Avec ce débat qui se démocratise, l’image des entrepreneurs intouchables commence à s’atténuer. On repère les profils qui parlent moins, ont des responsabilités décuplées et portent l’entreprise sur leurs épaules, des profils humains qui jouent avec les limites de leur santé mentale pour le bien-être de leur entreprise. Pour Laurie Piffero, c’est une forme de culpabilité propre au patron : « Si le patron va mal, on extrapole vite en se disant que toute l’entreprise va mal, l’équipe va connaître des difficultés et il ne pourra jamais remonter la pente. » Il sent devoir être constamment à la hauteur, avec des employés qui comptent sur lui, un chiffre d’affaires à réaliser… Ce type de pensées aggrave en réalité le problème en formant cette culpabilité : « Pour lui, ce n’est pas que son problème, c’est sa faute », remarque l’experte.

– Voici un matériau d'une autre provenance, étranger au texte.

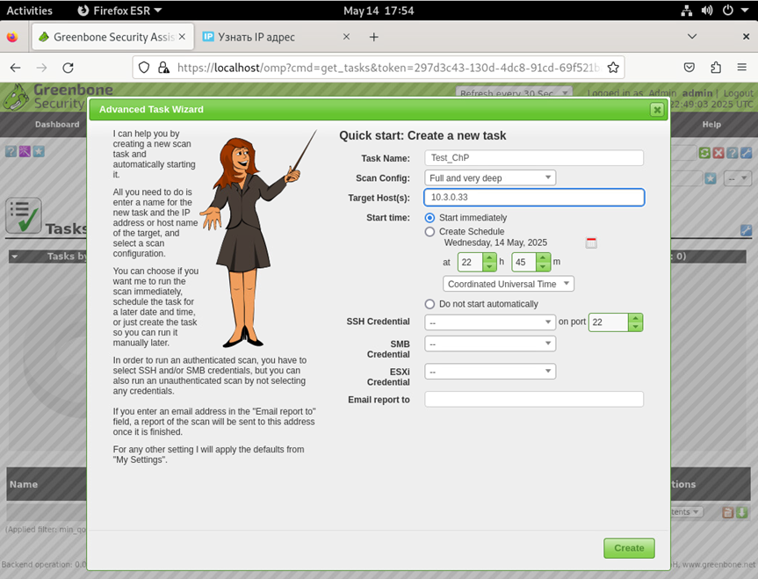Open the Firefox hamburger application menu

(742, 68)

« Quand on est président d’une boîte, toutes les parties prenantes se concentrent sur vous. Il y avait beaucoup de pression, de la violence psychologique, des difficultés en masse… On se sent seul, fatigué, angoissé », affirme Gilles Meyer. Fort de son expérience, il a remonté la pente, a développé son expertise et est devenu coach en santé mentale positive. Ce concept vise à développer une bonne forme mentale via le développement des ressources psychologiques, en plus de prévenir la souffrance mentale. « Maintenant, si je sens que ça va trop loin, je m’arrête. Il faut prendre conscience que le repos n’est pas incompatible avec la performance. C’est là qu’on redécouvre que l’entrepreneuriat, c’est génial quand on maintient un équilibre personnel. » Face à ces signaux d’alerte, des solutions concrètes existent : en parler à un professionnel, apprendre à déléguer son travail, prendre du repos et faire le point sur soi-même. Les entrepreneurs d’aujourd’hui doivent encore savoir aller au-delà. Prendre soin de sa santé mentale doit devenir un automatisme, peu importe l’emploi et les responsabilités engagées. Sur tous les sujets, les entrepreneurs osent de plus en plus briser le silence, un véritable premier pas vers une parole plus libérée.